Des soutiens directs ont pourtant été mis en place dès les années 1990 dans les pays de l’Union européenne, face aux catastrophes que subit le secteur…
Les rapports sur l’état de l’apiculture en Suisse estiment qu’il y a environ quatre colonies d’abeilles par kilomètre carré, et que l’apiculture de loisir est assez populaire, donc suffisante pour assurer la pollinisation de toutes les cultures. C’est la position du Conseil fédéral. Il y a toutefois des régions où cela commence à poser problème, comme en Valais, pour les vergers dans les environs de Martigny. Peut-être faudra-t-il à l’avenir faire comme en Californie: amener au printemps des ruches sur place pour polliniser les arbres fruitiers.

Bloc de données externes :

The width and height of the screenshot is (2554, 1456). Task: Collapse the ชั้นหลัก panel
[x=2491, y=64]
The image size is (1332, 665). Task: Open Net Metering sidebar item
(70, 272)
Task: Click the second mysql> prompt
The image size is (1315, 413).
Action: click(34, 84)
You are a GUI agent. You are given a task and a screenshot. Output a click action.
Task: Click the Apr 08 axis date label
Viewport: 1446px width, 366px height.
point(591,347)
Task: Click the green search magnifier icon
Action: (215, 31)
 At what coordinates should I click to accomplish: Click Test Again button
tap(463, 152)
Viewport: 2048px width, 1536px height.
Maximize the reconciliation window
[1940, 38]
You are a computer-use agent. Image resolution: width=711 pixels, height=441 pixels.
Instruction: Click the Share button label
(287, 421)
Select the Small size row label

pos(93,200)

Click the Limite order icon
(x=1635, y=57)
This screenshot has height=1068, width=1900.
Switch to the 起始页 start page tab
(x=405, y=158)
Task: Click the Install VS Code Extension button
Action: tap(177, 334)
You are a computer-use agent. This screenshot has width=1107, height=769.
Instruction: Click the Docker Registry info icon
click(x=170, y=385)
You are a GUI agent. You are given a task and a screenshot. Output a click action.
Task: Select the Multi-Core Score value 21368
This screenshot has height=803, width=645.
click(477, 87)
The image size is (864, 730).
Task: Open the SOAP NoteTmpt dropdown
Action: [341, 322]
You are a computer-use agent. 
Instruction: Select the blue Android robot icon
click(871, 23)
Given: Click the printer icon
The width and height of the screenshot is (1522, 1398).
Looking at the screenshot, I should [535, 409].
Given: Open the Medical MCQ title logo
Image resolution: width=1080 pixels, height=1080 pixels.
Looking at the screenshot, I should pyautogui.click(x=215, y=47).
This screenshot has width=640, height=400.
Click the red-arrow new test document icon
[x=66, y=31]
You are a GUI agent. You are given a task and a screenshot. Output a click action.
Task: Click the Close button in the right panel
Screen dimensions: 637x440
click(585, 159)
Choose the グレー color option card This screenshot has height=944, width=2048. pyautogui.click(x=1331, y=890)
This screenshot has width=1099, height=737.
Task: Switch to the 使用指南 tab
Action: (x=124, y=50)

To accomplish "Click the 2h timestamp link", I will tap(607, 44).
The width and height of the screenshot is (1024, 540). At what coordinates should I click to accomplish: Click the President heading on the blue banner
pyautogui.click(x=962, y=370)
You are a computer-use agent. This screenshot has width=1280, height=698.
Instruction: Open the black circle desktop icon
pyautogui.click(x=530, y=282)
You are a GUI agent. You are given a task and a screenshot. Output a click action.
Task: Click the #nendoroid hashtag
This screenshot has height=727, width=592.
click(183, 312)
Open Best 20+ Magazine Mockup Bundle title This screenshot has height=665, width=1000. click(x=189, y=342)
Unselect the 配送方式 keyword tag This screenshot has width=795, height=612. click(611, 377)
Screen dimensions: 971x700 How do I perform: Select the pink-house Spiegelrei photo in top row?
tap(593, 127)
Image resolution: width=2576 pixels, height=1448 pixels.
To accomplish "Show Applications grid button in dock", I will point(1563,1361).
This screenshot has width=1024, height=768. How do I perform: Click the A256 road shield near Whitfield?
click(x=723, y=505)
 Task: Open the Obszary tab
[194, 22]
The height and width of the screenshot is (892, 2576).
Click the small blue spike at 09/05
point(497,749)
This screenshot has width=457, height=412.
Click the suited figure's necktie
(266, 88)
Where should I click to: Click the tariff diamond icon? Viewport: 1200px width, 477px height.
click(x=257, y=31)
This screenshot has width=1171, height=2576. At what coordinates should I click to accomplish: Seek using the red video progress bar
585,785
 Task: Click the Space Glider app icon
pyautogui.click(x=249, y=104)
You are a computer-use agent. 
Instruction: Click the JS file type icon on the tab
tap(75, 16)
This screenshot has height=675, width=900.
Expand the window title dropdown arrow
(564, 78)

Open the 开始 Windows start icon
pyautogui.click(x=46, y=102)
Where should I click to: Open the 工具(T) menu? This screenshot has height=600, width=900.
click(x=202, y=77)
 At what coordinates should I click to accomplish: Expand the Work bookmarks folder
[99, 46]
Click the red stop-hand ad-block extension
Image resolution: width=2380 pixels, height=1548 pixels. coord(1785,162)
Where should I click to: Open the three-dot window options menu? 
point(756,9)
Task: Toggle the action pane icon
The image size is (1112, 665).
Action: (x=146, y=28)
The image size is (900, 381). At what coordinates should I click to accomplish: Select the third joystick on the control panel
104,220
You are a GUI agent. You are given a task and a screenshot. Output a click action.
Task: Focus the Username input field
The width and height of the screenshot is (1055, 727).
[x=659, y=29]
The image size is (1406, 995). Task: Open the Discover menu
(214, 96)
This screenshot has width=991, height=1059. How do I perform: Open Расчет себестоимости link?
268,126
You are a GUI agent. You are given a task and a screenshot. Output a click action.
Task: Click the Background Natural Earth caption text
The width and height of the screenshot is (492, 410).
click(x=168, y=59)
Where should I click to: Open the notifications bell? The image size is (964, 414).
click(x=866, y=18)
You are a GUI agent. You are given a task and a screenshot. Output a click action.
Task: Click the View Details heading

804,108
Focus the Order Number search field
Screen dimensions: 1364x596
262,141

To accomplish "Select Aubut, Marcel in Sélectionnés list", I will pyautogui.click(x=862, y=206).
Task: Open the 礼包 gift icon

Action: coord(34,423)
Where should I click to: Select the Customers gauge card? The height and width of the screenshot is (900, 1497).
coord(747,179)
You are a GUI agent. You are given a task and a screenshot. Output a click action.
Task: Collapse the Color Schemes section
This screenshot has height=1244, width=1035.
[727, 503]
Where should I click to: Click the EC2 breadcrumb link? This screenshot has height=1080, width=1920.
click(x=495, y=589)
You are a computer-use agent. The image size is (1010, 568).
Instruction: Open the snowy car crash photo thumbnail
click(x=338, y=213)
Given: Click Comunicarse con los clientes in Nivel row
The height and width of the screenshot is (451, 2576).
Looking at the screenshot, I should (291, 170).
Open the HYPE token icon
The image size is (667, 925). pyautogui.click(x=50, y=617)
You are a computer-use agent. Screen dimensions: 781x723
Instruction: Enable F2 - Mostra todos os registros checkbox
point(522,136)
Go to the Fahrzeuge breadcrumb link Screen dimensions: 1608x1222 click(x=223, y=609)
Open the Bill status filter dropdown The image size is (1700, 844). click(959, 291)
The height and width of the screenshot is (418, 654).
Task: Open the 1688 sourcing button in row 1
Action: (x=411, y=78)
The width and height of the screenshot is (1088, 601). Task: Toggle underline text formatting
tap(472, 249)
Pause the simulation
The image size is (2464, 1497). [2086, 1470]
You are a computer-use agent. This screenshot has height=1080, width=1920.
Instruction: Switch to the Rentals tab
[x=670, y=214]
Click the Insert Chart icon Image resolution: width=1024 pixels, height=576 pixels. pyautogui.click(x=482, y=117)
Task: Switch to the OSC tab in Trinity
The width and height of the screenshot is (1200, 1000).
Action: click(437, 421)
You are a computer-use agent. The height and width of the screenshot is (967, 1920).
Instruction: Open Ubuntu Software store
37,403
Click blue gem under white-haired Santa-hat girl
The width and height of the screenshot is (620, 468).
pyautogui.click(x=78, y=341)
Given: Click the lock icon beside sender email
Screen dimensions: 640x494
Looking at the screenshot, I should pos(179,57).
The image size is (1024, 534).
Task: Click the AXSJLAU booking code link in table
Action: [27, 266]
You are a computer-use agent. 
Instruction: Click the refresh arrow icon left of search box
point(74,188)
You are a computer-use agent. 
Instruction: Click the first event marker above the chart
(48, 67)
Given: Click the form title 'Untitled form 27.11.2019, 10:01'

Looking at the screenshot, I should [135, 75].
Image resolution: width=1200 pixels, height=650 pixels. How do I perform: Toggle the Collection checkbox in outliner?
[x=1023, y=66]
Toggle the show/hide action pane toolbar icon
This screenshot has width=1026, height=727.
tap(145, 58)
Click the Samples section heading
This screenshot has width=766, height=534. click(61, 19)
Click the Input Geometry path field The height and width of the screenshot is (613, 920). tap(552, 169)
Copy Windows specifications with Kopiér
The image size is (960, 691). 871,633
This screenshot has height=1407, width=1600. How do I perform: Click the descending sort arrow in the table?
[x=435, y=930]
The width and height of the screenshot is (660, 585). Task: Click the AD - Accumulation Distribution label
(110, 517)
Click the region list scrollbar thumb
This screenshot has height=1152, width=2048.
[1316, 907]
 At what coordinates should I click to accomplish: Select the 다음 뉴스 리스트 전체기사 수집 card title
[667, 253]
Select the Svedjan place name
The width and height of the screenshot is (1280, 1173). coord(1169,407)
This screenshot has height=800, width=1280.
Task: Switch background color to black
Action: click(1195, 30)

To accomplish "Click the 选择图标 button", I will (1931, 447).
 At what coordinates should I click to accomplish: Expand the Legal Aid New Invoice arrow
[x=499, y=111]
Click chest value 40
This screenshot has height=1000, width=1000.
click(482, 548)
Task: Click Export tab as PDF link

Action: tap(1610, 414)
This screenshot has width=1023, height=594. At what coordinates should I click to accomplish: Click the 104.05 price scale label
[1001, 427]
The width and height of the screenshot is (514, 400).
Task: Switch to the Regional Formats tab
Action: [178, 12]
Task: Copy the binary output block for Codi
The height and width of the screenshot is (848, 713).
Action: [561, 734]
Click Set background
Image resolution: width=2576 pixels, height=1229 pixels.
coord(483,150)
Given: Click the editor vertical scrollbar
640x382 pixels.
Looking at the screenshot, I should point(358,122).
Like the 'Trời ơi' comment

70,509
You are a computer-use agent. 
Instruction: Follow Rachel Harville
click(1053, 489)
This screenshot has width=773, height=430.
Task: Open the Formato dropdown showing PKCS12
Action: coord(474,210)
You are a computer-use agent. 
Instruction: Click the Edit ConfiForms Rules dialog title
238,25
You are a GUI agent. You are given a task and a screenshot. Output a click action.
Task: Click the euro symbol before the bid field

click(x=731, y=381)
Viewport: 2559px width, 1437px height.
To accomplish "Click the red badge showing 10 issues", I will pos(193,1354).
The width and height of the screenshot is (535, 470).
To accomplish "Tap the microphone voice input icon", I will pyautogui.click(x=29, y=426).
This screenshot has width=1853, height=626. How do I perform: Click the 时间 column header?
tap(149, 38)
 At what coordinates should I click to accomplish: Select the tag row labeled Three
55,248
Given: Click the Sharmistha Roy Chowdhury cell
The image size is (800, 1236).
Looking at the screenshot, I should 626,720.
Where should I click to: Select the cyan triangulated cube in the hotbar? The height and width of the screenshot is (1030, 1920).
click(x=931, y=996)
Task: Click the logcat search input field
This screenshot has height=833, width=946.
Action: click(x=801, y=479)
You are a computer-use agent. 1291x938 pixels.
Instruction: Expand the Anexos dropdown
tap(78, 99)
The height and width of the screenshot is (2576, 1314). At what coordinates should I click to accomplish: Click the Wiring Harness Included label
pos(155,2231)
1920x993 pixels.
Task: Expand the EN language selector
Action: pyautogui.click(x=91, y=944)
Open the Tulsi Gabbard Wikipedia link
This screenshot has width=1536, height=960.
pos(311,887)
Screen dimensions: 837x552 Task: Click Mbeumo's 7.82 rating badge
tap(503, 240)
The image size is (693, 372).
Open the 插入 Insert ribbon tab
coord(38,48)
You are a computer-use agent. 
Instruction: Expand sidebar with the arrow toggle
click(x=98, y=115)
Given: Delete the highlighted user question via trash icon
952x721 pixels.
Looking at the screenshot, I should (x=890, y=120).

Encore faudrait-il avoir une vision complète de la situation en Suisse pour orienter une stratégie fédérale. Ce n’est plus le cas aujourd’hui?
Nous n’avons que les données relevées par notre faîtière, Apisuisse, des sondages et des études d’Agroscope. Deux motions pour soutenir l’apiculture, signées par des représentants de tous les partis, ont été déposées par la conseillère nationale écologiste Delphine Klopfenstein Broggini, lors de la séance de décembre dernier des Chambres fédérales. L’une d’elles demande au gouvernement de faire un bilan des sources de données disponibles dans le domaine de l’apiculture et de mettre en place une statistique nationale officielle.
Depuis 1876, un recensement des colonies d’abeilles avait lieu tous les cinq ans, mais il a été supprimé. Le rétablir permettrait de disposer d’indicateurs fiables sur le nombre d’apiculteurs, de ruchers et de colonies d’abeilles, mais aussi sur l’évolution et la mortalité des colonies d’une année à l’autre, ainsi que sur l’ensemble de la contribution de la filière à l’économie nationale.